TheBloke/Yarn-Llama-2-13B-64K-GGUF · RAM required for full 64k context?

Sep 1, 2023

Sorry if this is a dumb question but I've heard that 360GB RAM is required for a full 128k context of this 13B model, how much does it require for a full 64k context? Is the 10.37 GB requirement for the Q4_K_M quantized version still valid?

TheBloke

Owner Sep 1, 2023

Good question. That RAM requirement is set statically according to the size of the model. I have not measured RAM requirements at extended context.

I'll do a quick test now

TheBloke

Owner Sep 1, 2023

•

edited Sep 1, 2023

OK, I tested Llama-2-7B-64K with -c 65736 and an input file containing plain text which I generated from Transformers tokenizer.decode(..) from 64K wikitext tokens. (I set -c 65736 to allow 200 tokens of reply, not that I got that far.)

RAM usage quickly went to 80GB - this was shortly after I started the command:

At about 20% through the prompt , it was using 87GB RAM, so a growth of 7GB over 20% prompt ingestion. At 30%, it was at 96GB. At 45%, 107GB. At 51%, 115G.

It was also using VRAM at the same time, and eventually went OOM at 60% through the prompt. I didn't tell it to use the GPU, I had -ngl 0, so no weights were cached. But I guess it was using cuBLAS for prompt ingestion.

So I don't know the final RAM figure, and I don't know if RAM usage would have been even higher without cuBLAS on a 48GB GPU.
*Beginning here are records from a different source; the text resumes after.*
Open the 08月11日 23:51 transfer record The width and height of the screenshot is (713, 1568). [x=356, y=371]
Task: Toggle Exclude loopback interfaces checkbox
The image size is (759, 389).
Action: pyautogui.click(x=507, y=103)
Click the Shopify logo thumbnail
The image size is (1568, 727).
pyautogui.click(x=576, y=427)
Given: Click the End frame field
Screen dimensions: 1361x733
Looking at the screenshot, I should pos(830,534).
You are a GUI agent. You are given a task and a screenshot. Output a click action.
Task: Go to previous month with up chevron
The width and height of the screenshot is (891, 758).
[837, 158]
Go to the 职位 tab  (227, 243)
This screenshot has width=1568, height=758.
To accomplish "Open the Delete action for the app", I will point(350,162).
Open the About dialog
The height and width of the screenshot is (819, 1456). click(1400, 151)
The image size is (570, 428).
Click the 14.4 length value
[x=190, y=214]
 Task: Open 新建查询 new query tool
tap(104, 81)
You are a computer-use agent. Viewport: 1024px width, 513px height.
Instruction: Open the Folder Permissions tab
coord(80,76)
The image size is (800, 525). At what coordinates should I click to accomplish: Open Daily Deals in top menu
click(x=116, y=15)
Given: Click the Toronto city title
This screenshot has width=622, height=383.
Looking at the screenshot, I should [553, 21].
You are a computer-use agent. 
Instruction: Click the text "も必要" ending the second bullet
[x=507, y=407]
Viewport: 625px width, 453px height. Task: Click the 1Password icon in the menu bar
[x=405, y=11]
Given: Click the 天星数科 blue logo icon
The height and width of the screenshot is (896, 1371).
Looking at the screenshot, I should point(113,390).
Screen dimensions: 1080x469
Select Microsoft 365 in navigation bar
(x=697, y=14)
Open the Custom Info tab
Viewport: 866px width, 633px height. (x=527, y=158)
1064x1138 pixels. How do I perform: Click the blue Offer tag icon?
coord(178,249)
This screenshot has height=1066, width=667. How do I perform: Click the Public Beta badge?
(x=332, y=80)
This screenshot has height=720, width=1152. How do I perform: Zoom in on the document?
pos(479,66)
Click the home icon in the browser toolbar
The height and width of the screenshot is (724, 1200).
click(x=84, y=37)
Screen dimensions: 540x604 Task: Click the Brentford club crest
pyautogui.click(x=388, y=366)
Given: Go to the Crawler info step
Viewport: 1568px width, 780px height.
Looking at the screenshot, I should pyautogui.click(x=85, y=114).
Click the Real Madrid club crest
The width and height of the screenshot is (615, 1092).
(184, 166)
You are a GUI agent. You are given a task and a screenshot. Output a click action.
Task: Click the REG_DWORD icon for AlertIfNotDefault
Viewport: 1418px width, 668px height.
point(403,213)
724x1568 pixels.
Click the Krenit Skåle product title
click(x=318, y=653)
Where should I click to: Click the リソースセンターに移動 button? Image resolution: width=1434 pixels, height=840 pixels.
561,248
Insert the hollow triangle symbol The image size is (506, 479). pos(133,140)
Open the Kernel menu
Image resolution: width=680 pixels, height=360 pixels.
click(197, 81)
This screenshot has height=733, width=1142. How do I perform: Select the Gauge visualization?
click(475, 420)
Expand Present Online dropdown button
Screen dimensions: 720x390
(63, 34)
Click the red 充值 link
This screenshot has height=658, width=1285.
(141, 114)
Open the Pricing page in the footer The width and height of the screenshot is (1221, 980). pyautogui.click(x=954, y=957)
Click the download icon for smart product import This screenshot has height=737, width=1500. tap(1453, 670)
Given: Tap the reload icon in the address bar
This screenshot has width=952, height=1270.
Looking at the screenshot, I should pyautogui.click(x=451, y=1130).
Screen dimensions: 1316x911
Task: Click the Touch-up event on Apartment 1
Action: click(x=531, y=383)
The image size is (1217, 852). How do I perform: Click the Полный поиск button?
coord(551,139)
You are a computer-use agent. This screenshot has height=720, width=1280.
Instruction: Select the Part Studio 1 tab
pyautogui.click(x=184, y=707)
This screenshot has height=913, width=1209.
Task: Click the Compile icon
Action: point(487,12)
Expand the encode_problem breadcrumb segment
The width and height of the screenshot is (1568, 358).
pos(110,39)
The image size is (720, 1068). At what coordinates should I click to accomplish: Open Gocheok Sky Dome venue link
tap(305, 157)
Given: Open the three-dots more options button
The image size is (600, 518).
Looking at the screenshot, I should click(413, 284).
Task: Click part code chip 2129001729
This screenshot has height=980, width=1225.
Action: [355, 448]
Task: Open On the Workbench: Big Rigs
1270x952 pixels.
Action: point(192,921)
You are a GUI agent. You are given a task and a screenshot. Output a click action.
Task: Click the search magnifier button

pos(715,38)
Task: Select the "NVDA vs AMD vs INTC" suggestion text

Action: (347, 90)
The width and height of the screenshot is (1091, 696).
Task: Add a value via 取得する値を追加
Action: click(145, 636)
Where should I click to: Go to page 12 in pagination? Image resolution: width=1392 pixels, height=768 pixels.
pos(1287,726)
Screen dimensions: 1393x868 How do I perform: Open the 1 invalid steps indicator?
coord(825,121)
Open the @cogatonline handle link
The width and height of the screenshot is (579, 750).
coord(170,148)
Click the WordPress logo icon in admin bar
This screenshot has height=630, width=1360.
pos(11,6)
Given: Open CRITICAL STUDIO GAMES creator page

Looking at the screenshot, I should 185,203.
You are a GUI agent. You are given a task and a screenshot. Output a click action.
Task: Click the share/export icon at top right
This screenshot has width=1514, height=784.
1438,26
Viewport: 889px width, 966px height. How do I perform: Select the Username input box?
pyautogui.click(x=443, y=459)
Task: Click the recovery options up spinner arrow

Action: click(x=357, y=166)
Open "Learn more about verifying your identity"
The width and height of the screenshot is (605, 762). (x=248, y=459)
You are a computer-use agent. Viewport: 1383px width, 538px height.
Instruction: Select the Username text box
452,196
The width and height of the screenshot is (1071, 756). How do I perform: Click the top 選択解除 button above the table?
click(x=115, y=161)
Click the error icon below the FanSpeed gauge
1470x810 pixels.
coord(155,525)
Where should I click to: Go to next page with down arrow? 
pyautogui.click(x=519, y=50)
But getting some very rough figures:

It used an additional 3.5G RAM per 10% of the prompt at 20% through, then 5.3GB per 10% at 30%, and 7GB per 10% at 50% of the prompt. So if by 100% it were using 14GB per 10%, total RAM usage would be 220GB for 7B 64k. Though maybe it'd be even higher than that.

I probably don't have those figures right, but we can definitely see that RAM usage per token is increasing as it gets further, which is expected without flash attention; quadratic RAM/VRAM growth as context increases.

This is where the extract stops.